Insektensterben

09.07.2019 • 16:11 Uhr / 2 Minuten Lesezeit

Einerseits wird immer über das Aussterben von Arten gejammert, auch in Vorarlberg. Aber dort, wo wirklich etwas getan werden könnte, da geschieht nichts. Weder von denen, die jammern, und schon gar nicht von denen, die Mitverantwortung tragen, dem Umwelt-Landesrat und den Dorfkaisern und ihrer Mannschaft. Nehmen wir die Frutz als Beispiel: Sie ist im Rheintal ca. 7 km lang und hätte beidseitig riesige Flächen, wo sich Kleintiere wohlfühlen könnten. Aber sie werden praktisch an jedem lauen Sommerabend durch unmäßige Rauchschwaden (Feuer und auch Cannabis), Schmutz und Abfall vertrieben.
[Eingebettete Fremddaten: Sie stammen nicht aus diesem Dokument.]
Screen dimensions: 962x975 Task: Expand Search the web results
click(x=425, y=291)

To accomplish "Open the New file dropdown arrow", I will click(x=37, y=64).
Sie kommen nicht mehr so schnell zurück, wenn sie mal Rauch in der Nase hatten. Da sind eine kleine Wildbienenmauer, so klein, dass ich sie noch nicht mal gefunden habe, oder ein paar m2 Windschutzgürtel keine Alternative. Die Luftreinhalteverordnung bildete ein gutes Werkzeug dagegen, bis sie verwässert wurde. Die Grünen saßen da doch auch im Parlament? Die Schweizer dürfen nicht überall Feuer machen, leben sie deshalb schlechter? Die Frutz ist nur ein Beispiel, die Massenvertreibung an Kleinsttieren wird sicherlich an den meisten Vorarlberger Flüssen durchgeführt.